[Extract provided]
So what has God seen of us humans?
Murder? He saw when Cain splashed his brother Abel’s blood on the ground. He has seen every murder since, not just the ones that make headlines in our news. He also sees the secret violence of bloodshed hidden in so many unsolved cases. Add in the casualties of war over the centuries. That’s a total we cannot comprehend, but he knows each of the dead and their stories.
The picture grows darker and more perverted, if that’s possible, when we think of all the other evils that have been and continue to be committed on our planet. It makes my head spin to think of all God has seen and still sees.
At one point, God told us what he saw, “How great the wickedness of the human race had become” (Genesis 6:5). In the verse after his observation, we read, “The LORD regretted that he had made human beings on earth.” That’s a powerful indictment! Tragically, our world today is no better.

[Problems to work on]
a - Revise the passage on what God has seen, starting at the words "So what has" and stopping after "and still sees.", and replace "brother" with "sibling".
b - Carry the passage on what God has seen further, picking up after its last sentence.

[Saved data entries]
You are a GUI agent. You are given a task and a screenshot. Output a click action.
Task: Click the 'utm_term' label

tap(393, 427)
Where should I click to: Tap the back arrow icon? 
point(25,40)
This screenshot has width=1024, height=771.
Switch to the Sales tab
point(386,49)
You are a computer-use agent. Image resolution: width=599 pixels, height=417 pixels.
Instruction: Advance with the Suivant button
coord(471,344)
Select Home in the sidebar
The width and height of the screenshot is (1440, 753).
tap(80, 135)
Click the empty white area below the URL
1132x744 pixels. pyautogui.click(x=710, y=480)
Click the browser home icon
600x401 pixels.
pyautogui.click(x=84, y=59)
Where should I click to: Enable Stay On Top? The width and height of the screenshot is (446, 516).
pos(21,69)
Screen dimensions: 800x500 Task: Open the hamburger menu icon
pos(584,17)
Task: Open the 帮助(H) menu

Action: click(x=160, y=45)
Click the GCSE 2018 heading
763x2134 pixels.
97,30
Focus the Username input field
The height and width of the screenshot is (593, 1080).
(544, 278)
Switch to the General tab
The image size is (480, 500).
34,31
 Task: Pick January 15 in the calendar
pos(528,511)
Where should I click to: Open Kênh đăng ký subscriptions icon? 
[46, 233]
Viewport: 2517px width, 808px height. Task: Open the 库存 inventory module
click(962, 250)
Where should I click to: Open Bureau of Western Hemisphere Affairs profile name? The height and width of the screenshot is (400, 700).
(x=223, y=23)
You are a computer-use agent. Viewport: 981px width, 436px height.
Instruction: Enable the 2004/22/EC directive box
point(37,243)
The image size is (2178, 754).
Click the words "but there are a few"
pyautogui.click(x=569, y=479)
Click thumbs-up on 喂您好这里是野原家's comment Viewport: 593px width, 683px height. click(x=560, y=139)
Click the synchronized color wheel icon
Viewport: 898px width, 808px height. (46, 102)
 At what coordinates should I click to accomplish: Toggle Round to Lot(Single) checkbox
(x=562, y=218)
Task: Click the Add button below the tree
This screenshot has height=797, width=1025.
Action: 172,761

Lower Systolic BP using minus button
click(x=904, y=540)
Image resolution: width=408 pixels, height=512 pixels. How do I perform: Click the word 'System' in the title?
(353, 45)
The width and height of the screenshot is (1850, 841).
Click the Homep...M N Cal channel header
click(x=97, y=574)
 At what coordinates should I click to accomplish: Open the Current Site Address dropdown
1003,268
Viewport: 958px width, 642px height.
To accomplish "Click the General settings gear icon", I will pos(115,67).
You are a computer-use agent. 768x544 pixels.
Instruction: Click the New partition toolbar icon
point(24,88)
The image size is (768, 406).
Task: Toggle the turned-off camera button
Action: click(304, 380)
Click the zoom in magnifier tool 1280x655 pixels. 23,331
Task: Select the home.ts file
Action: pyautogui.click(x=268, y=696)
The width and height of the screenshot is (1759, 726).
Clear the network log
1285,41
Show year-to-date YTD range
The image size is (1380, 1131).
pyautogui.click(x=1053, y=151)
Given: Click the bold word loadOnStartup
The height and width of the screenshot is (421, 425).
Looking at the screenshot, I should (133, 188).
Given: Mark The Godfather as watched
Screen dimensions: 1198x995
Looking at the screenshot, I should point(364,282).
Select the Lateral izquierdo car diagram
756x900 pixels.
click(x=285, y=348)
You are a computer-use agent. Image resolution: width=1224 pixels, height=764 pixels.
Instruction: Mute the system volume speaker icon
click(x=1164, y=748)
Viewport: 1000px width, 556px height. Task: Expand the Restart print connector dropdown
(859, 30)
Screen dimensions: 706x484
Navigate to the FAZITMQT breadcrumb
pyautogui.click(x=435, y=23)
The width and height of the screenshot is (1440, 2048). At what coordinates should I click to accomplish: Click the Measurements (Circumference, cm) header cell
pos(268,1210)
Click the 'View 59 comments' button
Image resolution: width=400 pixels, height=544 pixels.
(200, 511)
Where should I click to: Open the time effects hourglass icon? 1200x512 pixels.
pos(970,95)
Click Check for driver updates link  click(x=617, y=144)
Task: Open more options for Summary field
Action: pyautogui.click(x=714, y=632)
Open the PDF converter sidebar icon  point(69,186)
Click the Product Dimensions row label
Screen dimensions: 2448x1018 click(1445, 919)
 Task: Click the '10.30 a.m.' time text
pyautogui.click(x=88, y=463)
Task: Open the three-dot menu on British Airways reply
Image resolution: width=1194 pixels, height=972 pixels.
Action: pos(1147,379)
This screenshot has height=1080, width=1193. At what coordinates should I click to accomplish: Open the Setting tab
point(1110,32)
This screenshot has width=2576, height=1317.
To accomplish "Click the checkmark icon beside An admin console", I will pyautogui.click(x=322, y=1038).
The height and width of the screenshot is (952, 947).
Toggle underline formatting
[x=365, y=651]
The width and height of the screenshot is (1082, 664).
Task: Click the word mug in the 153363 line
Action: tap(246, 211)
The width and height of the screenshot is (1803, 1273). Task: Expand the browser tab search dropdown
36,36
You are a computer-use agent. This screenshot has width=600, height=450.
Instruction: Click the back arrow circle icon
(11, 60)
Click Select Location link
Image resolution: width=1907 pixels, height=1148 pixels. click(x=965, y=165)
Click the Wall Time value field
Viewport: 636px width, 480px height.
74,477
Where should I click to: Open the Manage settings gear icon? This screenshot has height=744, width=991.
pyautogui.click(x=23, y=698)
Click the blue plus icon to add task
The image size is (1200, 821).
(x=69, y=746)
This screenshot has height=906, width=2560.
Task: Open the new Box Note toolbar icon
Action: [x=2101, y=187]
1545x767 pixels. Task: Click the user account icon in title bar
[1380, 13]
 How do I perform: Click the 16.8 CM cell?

[Exercise answers]
a -
So what has God seen of us humans?
Murder? He saw when Cain splashed his sibling Abel’s blood on the ground. He has seen every murder since, not just the ones that make headlines in our news. He also sees the secret violence of bloodshed hidden in so many unsolved cases. Add in the casualties of war over the centuries. That’s a total we cannot comprehend, but he knows each of the dead and their stories.
The picture grows darker and more perverted, if that’s possible, when we think of all the other evils that have been and continue to be committed on our planet. It makes my head spin to think of all God has seen and still sees.

b -
What is surprising is how patient and long-suffering God is with human evil. At one point, he did destroy the world along with all its evil and washed it clean. But since then humanity has forged a path back to the dark and evil past.
Will this ever change? Isaiah pictures God looking for someone on earth to bring about justice, truth, honesty, and righteousness. God “[sees] that there [is] no one” (Isaiah 59:16). God, of course, had a plan. He has always had a plan: “His own arm achieved salvation for him.” That’s why he didn’t sweep away Noah and his family with all the others. The great Deliverer God promised to send had not yet come.
Then in God’s good time, “when the set time had fully come,” he did the unthinkable: “God sent his Son to be born of a woman . . . to redeem those under the law, that we would be adopted” (Galatians 4:4 Evangelical Heritage Version [EHV]). The Deliverer—the Christ or Messiah—is the Lord himself as the angels proclaimed. A babe in Bethlehem came to endure the punishment for the sins of all humanity. It had to be so. No one among the sons and daughters of this world could have righted the wrongs of so many evil deeds. God did the unthinkable: He wiped away all the sins of humanity with the blood of his one and only Son. What a gracious, undeserved solution.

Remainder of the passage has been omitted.